Caso de empresa de formatura que deu calote em formandos é arquivado

Cada formando pagou à empresa de R$ 4 mil a R$ 5 mil. Empresa de formatura não devolve dinheiro de universitários e caso é arquivado. 'Sentimento de revolta e muita tristeza', diz uma das estudantes prejudicadas

Sofia Lorrane/ redacao@diarioam.com.br

Manaus – O processo criminal sobre estelionato contra a empresa Carlitos Formaturas foi arquivado, segundo informações da Polícia Civil. O juiz responsável pelo caso, segundo a PC, alegou que não se tratava de crime de estelionato e sim de procedimento cível referente à quebra de contrato. Em abril, formandos que tinham contratos com a Carlitos Formaturas a encontraram saqueada e com os donos sumidos. Até esta terça-feira (15), os universitários não tiveram nenhum retorno da empresa.

Empresa Carlitos Formaturas foi encontrada saqueada e caso foi arquivado. (Foto: Divulgação)

Os formandos descobriram que a empresa foi saqueada no dia 16 de abril. As vítimas chegaram a registrar um Boletim de Ocorrência (BO) no 22º Distrito Integrado de Polícia (DIP), mas até o momento nenhuma delas teve retorno por parte da empresa.

Segundo a PC-AM, conforme parecer do Ministério Público do Estado do Amazonas (MPE-AM), durante depoimento os donos da empresa informaram que devido à má administração, inadimplência, empréstimos bancários, captação de recursos com agiotas, à empresa se deparou com dificuldades financeiras severas. Com isso, não foi possível executar todos os serviços contratados por clientes. Os donos alegaram, ainda, que houve reuniões com clientes para explicar a grave situação vivida pela empresa.

A formanda Waldemara de Souza Vasconcelos, 39, aluna do curso de Farmácia, conta que já havia quitado o valor do contrato para a festa. “Era R$ 5.352 por pessoa. Inclusive na minha turma de 27 pessoas, a maioria já tinha pago tudo. Eles disseram que não iam fazer mais o nosso baile porque não tinham conseguido o dinheiro com o banco, por causa da crise. Eles já sabiam disso, agiram de má fé. Foram cinco anos pensando no momento da formatura, é um sentimento de revolta e muita tristeza”, disse.

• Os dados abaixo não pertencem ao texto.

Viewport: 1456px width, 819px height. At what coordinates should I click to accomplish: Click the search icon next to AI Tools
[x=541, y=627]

Já o formando do curso de Engenharia Civil, Ericson Costa Araújo, 33, relata que não quer que o crime fique impune e pede por justiça. “Eles prestaram depoimento e alegaram que não tinham dinheiro, que não iam fazer o nosso baile e que não tem como devolver o que pagamos. Eu me senti enganado e roubado. Da minha turma de 35 pessoas, cada aluno pagou R$ 4.700. Queremos que eles paguem pelo que fizeram’, explicou.

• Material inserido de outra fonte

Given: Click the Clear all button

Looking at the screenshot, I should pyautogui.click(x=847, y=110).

Andressa de Paula Maciel, 35, do curso de Administração, explica que 90% do valor do contrato já havia sido pago. “Eu paguei os R$4.335 e a maioria da turma também. Está caindo no esquecimento, só quem não esquece são as pessoas que foram afetadas. Foi uma frustração, porque foi algo que a gente planejou, era um sonho e você ouvir da boca do dono da empresa nas vésperas da festa que não vai mais acontecer é revoltante”, relatou.

De acordo com o Presidente da Comissão de Defesa do Consumidor da Ordem dos Advogados do Brasil, seccional Amazonas (OAB-AM), Nicolas Gomes, individualmente cada formando poderá ingressar junto ao Poder Judiciário para que os bens patrimoniais do devedor sejam angariados para satisfação da dívida.

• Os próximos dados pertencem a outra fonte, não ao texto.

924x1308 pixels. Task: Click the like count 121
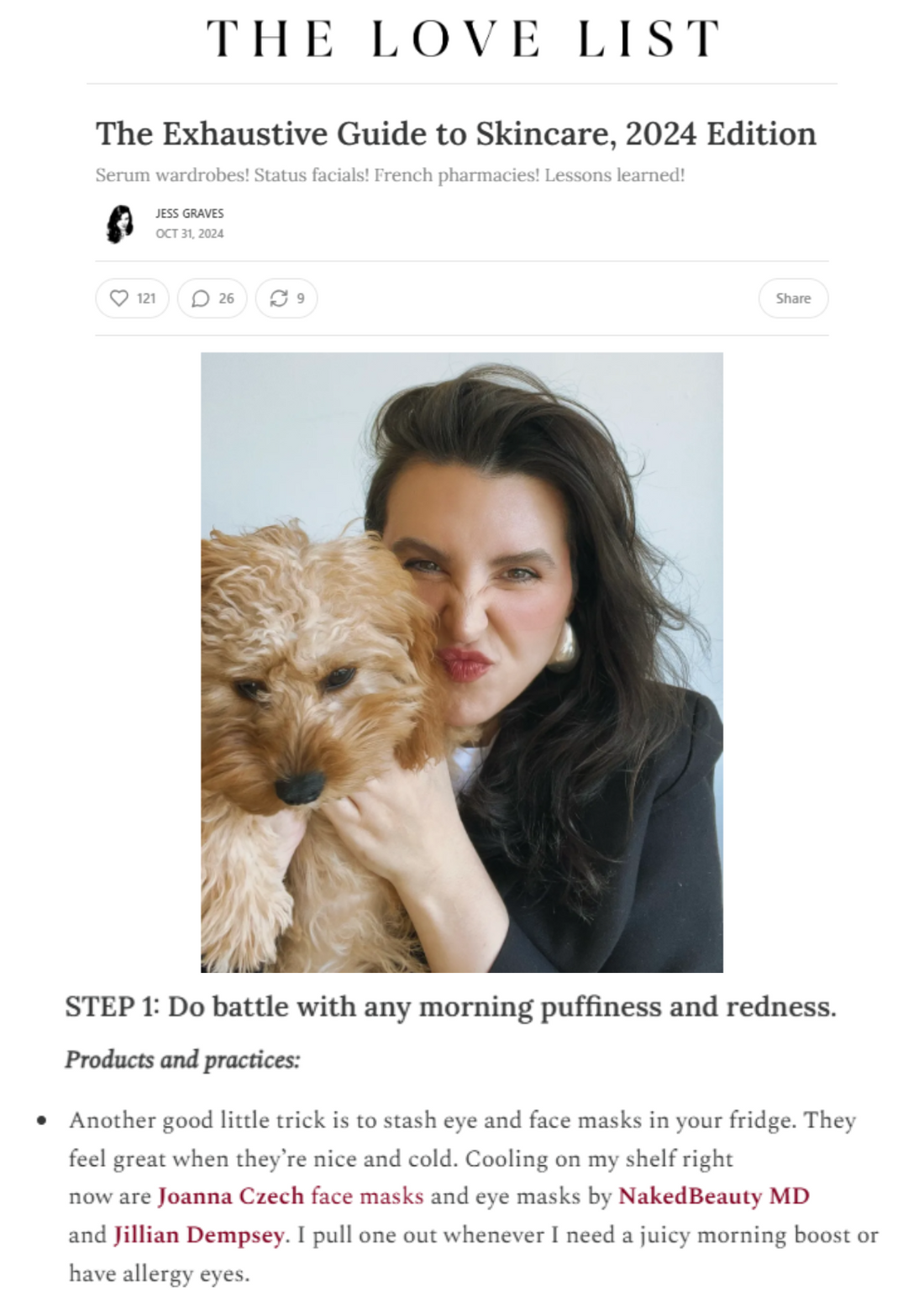click(x=146, y=298)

“No caso da empresa de eventos que foi contratada para organizar uma festa de formatura e não prestou o serviço, é medida de direito averiguar a conduta dos empresários na esfera criminal, por meio da da Delegacia Especializada em Proteção ao Consumidor (Decon), bem como ingressar na esfera cível com a Ação de Cobrança.”, disse Nicolas.

O Tribunal de Justiça do Amazonas (Tjam) informou, por meio da assessoria de comunicação, que o inquérito foi arquivado, pois o fato é atípico, de autoria desconhecida e não há prova razoável do fato ou de sua autoria do crime.

Donos sumidos

Oito turmas de formandos, representadas por suas respectivas comissões, encontraram a Carlitos Formatura, na Rua Carlos Lacerda, bairro Adrianópolis, zona centro-sul da cidade, saqueada, na manhã do dia 16 de Abril. A empresa, que segundo os formandos pertence a Diogo Aguilar e Rodrigo Aguilar e tinha sido contratada pelos alunos para serviços de formatura, havia pedido aos universitários para que as festas fossem adiadas, alegando dificuldades financeiras.

Os formandos alegam que os donos seguem sumidos desde a data do ocorrido.